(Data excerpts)
= = = = = = =
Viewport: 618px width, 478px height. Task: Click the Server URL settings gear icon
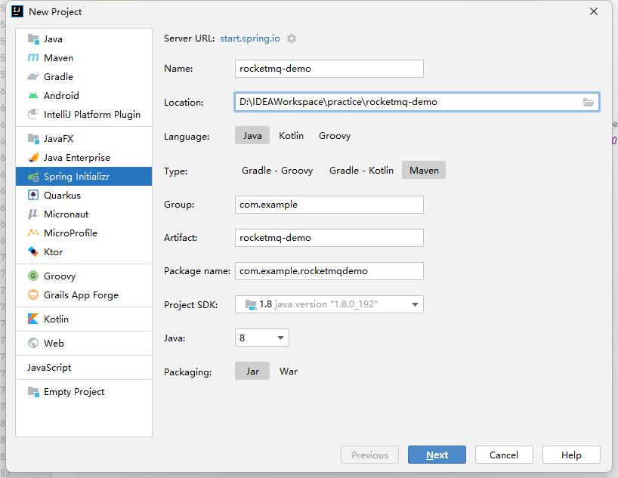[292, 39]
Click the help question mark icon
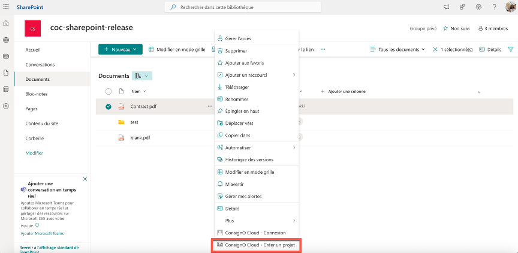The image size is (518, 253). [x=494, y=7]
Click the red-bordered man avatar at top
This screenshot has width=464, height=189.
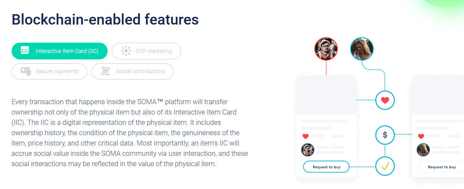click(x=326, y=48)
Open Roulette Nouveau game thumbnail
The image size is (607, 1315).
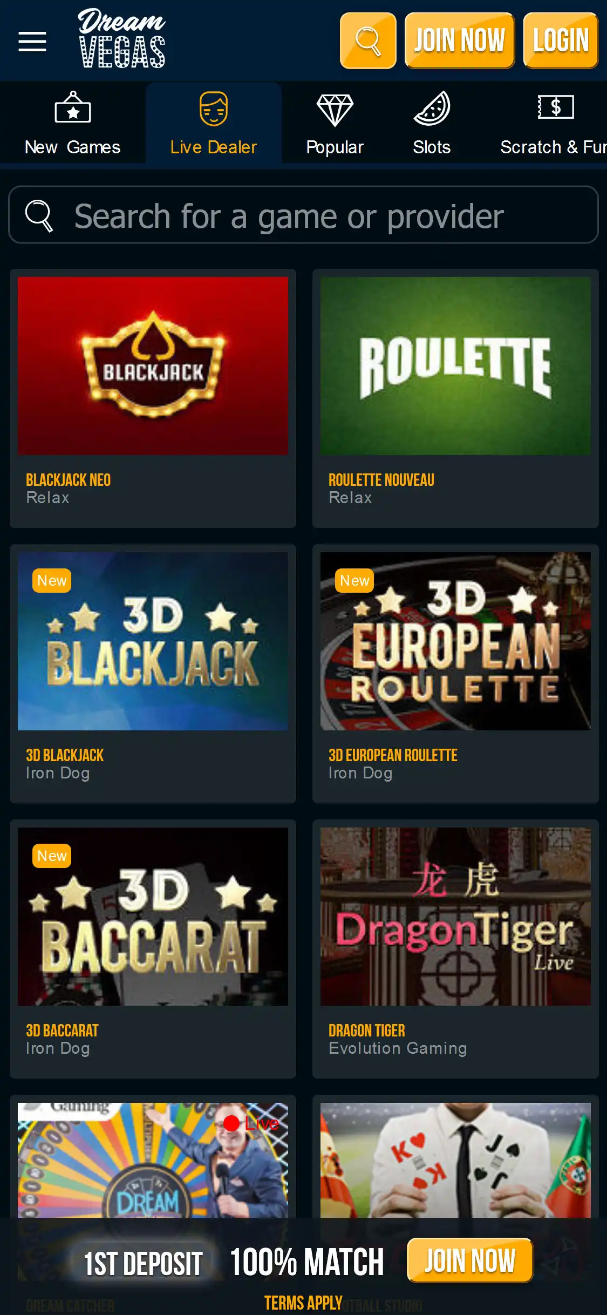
= = = = = = =
WORK INSTRUCTIONS
Transcribe each of the records above precisely, with no pictures in the copy.

EXERCISE RESPONSE
Viewport: 618px width, 478px height. Task: Click the Server URL settings gear icon
[292, 39]
Click the help question mark icon
The image size is (518, 253). [x=494, y=7]
Click the red-bordered man avatar at top
This screenshot has width=464, height=189.
click(x=326, y=48)
Open Roulette Nouveau game thumbnail
The image size is (607, 1315).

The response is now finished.